Carbonell, quien comenzó el martes esta huelga de hambre, se encuentra acampado a las puertas del ayuntamiento de la localidad para poder reintegrarse a su labor.
"Hago esto para intentar defender a mi familia, que me apoya en todo", señaló el agente, quien recordó que el pasado mes de septiembre "la alcaldesa (Adela Martínez, de Independents per Gavarda) me dijo que iba a seguir, pero tras una comisión de gobierno se ha echado atrás en la decisión". La propia Martínez, según el agente, "pasó hoy (por ayer) por delante de mí y no me dijo nada".
Carbonell afirmó que le han relacionado con el ex alcalde socialista Vanaclocha y eso le puede haber perjudicado.
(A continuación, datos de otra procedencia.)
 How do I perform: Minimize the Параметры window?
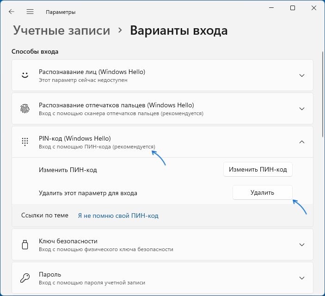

Agregó que hay "una mano negra", aunque no quiso dar nombres: "Los daré en el lugar y momento que corresponda".
Recordó que, después de diez años, decidió pedir una excedencia "porque la situación con el anterior gobierno del Bloc era insoportable" al sufrir "acoso laboral". LAS PROVINCIAS se puso en contacto con el ex alcalde nacionalista Pere Muñoz, quien no quiso responder a estas acusaciones. Este periódico también trató, sin éxito, de contactar con la alcaldesa del municipio.
Así, Carbonell afirma que piensa seguir con la huelga de hambre para conseguir su objetivo. "Estoy cobrando 800 euros del paro y tengo que hacer frente a una hipoteca de más de mil euros".
Actualmente, "hay un agente y medio de servicio, y digo "y medio" porque no está en condiciones físicas de ejercer su trabajo".
Comisiones Obreras también solicitó, mediante un comunicado, que se admitiera al auxiliar de policía que pide su reingreso.